As Tuesday rolls around the corner, the media are focusing on the insurance initiatives. Some purport to give a no-nonsense, clear analysis of each of the propositions. Good luck. In reality, the issues are complex, and long-term benefits are certainly subject to question.

The God-awful Proposition 103 leads the packs, but there are still a large number of undecided voters. What if they decided to gang up on the state Legislature, vote No on everything and demand their representatives do what they were elected to do?

Before talks between the insurers and the trial lawyers broke down, there were some very good proposals on the table. The sticking point was the no-fault issue. If these two groups could reach an agreement with the approval of at least some of the consumer groups, a legislative solution would be at hand.

At the core of the proposals we made just less than a year ago were a few key points. One point of focus was on the fraud problem. Just for fun, guess the amount of claim dollars paid out for soft tissue-whiplash injuries that would heal just as well with a person taking warm baths, or balancing a peanut on their nose for that matter, as opposed to hot packs, ultrasound and diathermy. We can guarantee you, the figure is staggering.
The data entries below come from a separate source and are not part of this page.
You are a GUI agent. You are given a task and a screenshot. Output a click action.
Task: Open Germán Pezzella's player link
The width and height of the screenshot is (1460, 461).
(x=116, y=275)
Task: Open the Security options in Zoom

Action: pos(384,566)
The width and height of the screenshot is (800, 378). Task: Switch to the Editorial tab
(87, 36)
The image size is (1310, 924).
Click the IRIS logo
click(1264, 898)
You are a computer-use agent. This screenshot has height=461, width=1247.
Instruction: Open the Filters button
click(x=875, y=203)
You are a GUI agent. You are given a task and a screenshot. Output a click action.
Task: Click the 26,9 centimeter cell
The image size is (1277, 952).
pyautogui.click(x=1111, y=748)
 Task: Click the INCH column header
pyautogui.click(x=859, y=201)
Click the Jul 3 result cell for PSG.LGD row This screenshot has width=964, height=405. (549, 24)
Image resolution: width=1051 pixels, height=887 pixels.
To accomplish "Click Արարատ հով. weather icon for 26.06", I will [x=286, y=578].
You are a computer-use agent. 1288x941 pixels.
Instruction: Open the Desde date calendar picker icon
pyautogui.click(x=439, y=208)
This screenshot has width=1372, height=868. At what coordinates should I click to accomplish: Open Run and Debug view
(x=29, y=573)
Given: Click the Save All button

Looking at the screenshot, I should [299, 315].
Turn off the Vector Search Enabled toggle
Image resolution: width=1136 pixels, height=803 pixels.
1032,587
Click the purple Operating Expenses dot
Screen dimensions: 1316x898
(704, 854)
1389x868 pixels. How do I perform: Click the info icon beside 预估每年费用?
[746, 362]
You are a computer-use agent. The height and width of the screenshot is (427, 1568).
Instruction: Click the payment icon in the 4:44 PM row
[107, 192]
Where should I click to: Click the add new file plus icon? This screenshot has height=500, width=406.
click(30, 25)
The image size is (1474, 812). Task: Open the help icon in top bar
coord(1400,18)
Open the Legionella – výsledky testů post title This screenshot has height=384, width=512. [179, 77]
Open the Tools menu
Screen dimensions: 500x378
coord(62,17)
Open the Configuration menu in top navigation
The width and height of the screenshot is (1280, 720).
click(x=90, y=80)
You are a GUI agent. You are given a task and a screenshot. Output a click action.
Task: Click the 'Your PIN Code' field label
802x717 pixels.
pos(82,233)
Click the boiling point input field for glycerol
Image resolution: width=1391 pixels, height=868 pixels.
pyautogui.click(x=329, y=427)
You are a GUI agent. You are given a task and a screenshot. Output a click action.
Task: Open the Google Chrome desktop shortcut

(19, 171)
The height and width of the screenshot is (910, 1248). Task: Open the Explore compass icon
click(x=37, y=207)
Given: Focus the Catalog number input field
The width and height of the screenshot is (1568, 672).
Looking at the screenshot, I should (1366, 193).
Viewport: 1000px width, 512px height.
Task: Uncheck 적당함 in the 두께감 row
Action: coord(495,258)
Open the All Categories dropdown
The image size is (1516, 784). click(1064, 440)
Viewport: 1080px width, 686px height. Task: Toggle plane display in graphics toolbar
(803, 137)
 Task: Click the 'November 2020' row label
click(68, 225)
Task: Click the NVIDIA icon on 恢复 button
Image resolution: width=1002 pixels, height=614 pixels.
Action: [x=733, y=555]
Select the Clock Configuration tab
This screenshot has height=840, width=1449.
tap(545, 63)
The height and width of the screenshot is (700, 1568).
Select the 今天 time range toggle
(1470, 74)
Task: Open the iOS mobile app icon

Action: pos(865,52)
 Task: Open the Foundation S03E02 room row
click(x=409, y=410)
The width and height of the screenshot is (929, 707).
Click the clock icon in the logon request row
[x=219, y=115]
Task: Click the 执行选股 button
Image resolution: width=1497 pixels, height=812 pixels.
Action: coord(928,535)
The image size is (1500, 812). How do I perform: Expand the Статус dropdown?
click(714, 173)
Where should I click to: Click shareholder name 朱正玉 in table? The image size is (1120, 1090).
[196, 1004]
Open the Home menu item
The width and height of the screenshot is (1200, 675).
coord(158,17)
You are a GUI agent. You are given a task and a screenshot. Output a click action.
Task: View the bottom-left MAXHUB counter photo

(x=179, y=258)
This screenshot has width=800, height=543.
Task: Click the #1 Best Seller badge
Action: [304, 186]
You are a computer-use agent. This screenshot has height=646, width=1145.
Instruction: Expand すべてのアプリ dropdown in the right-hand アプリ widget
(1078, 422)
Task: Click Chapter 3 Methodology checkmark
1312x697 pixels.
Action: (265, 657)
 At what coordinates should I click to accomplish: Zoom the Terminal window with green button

We suggest that automobile accident cases that involve non-serious injuries be submitted to binding arbitration in front of a judge within six months of the accident, assuming the plaintiff fully cooperates with the insurance company's investigation. This combines the benefit of no-fault, but preserves the fault concept.

Finally, we suggest that the collateral source rule be abolished. This would eliminate double payment (which guess who pays for?) and reduces, to some extent, the incentive to overtreat.

If No votes prevail, we suggest it would be a time for those concerned to seize the initiative and make some meaningful, well-thought out, long-term changes.